Exercise requirements. Print out the records precisely, keeping each line identical to its source.

Record excerpts.
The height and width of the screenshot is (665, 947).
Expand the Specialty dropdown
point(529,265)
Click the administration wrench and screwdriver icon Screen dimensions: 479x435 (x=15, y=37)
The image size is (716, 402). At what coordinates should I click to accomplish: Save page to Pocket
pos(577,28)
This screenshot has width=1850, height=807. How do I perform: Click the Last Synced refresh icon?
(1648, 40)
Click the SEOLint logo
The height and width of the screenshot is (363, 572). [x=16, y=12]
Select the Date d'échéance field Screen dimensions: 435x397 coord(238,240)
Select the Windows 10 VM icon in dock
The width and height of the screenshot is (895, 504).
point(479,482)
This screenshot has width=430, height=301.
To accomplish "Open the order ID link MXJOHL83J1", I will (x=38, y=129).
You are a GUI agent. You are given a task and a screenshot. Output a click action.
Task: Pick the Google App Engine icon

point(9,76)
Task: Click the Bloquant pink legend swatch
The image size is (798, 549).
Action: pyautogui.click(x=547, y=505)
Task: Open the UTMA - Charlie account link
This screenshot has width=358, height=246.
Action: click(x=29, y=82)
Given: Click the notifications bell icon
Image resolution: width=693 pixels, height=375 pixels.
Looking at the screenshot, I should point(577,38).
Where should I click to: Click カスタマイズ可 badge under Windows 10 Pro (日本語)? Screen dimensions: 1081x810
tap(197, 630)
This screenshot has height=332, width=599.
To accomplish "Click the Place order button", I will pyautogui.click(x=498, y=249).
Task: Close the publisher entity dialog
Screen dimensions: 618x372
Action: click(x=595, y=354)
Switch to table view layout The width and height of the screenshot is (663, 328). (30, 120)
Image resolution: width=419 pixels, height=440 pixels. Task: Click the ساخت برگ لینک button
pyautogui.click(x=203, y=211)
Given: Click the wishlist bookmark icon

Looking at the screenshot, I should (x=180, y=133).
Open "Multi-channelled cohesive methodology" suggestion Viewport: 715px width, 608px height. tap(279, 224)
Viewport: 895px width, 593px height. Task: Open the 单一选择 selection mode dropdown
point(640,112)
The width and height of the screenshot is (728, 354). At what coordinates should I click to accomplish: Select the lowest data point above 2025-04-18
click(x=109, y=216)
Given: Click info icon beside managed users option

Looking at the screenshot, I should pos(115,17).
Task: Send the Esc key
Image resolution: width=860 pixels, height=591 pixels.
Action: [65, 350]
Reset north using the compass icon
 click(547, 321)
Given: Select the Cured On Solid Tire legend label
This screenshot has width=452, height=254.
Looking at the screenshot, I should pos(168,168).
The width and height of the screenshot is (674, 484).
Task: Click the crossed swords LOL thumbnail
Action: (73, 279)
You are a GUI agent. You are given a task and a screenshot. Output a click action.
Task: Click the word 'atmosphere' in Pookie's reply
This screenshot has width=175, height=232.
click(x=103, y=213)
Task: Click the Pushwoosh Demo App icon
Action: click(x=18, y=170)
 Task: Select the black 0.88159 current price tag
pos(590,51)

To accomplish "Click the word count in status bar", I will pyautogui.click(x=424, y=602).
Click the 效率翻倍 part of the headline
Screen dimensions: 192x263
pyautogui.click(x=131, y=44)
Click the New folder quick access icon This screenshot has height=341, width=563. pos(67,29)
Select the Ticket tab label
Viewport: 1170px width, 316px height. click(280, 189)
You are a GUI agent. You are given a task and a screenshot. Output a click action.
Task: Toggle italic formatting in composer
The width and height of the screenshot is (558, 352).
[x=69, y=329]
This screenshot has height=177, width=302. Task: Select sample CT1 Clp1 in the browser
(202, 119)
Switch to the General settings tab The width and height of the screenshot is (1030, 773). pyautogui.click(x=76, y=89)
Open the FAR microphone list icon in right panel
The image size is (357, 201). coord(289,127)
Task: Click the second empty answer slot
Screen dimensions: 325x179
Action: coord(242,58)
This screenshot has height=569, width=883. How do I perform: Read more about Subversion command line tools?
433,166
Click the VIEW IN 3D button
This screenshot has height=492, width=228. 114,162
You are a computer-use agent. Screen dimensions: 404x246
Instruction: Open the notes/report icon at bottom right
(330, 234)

Task output.
The height and width of the screenshot is (665, 947).
Expand the Specialty dropdown
point(529,265)
Click the administration wrench and screwdriver icon Screen dimensions: 479x435 (x=15, y=37)
The image size is (716, 402). At what coordinates should I click to accomplish: Save page to Pocket
pos(577,28)
This screenshot has width=1850, height=807. How do I perform: Click the Last Synced refresh icon?
(1648, 40)
Click the SEOLint logo
The height and width of the screenshot is (363, 572). [x=16, y=12]
Select the Date d'échéance field Screen dimensions: 435x397 coord(238,240)
Select the Windows 10 VM icon in dock
The width and height of the screenshot is (895, 504).
point(479,482)
This screenshot has width=430, height=301.
To accomplish "Open the order ID link MXJOHL83J1", I will (x=38, y=129).
You are a GUI agent. You are given a task and a screenshot. Output a click action.
Task: Pick the Google App Engine icon

point(9,76)
Task: Click the Bloquant pink legend swatch
The image size is (798, 549).
Action: pyautogui.click(x=547, y=505)
Task: Open the UTMA - Charlie account link
This screenshot has width=358, height=246.
Action: click(x=29, y=82)
Given: Click the notifications bell icon
Image resolution: width=693 pixels, height=375 pixels.
Looking at the screenshot, I should point(577,38).
Where should I click to: Click カスタマイズ可 badge under Windows 10 Pro (日本語)? Screen dimensions: 1081x810
tap(197, 630)
This screenshot has height=332, width=599.
To accomplish "Click the Place order button", I will pyautogui.click(x=498, y=249).
Task: Close the publisher entity dialog
Screen dimensions: 618x372
Action: click(x=595, y=354)
Switch to table view layout The width and height of the screenshot is (663, 328). (30, 120)
Image resolution: width=419 pixels, height=440 pixels. Task: Click the ساخت برگ لینک button
pyautogui.click(x=203, y=211)
Given: Click the wishlist bookmark icon

Looking at the screenshot, I should (x=180, y=133).
Open "Multi-channelled cohesive methodology" suggestion Viewport: 715px width, 608px height. tap(279, 224)
Viewport: 895px width, 593px height. Task: Open the 单一选择 selection mode dropdown
point(640,112)
The width and height of the screenshot is (728, 354). At what coordinates should I click to accomplish: Select the lowest data point above 2025-04-18
click(x=109, y=216)
Given: Click info icon beside managed users option

Looking at the screenshot, I should pos(115,17).
Task: Send the Esc key
Image resolution: width=860 pixels, height=591 pixels.
Action: [65, 350]
Reset north using the compass icon
 click(547, 321)
Given: Select the Cured On Solid Tire legend label
This screenshot has width=452, height=254.
Looking at the screenshot, I should pos(168,168).
The width and height of the screenshot is (674, 484).
Task: Click the crossed swords LOL thumbnail
Action: (73, 279)
You are a GUI agent. You are given a task and a screenshot. Output a click action.
Task: Click the word 'atmosphere' in Pookie's reply
This screenshot has width=175, height=232.
click(x=103, y=213)
Task: Click the Pushwoosh Demo App icon
Action: click(x=18, y=170)
 Task: Select the black 0.88159 current price tag
pos(590,51)

To accomplish "Click the word count in status bar", I will pyautogui.click(x=424, y=602).
Click the 效率翻倍 part of the headline
Screen dimensions: 192x263
pyautogui.click(x=131, y=44)
Click the New folder quick access icon This screenshot has height=341, width=563. pos(67,29)
Select the Ticket tab label
Viewport: 1170px width, 316px height. click(280, 189)
You are a GUI agent. You are given a task and a screenshot. Output a click action.
Task: Toggle italic formatting in composer
The width and height of the screenshot is (558, 352).
[x=69, y=329]
This screenshot has height=177, width=302. Task: Select sample CT1 Clp1 in the browser
(202, 119)
Switch to the General settings tab The width and height of the screenshot is (1030, 773). pyautogui.click(x=76, y=89)
Open the FAR microphone list icon in right panel
The image size is (357, 201). coord(289,127)
Task: Click the second empty answer slot
Screen dimensions: 325x179
Action: coord(242,58)
This screenshot has height=569, width=883. How do I perform: Read more about Subversion command line tools?
433,166
Click the VIEW IN 3D button
This screenshot has height=492, width=228. 114,162
You are a computer-use agent. Screen dimensions: 404x246
Instruction: Open the notes/report icon at bottom right
(330, 234)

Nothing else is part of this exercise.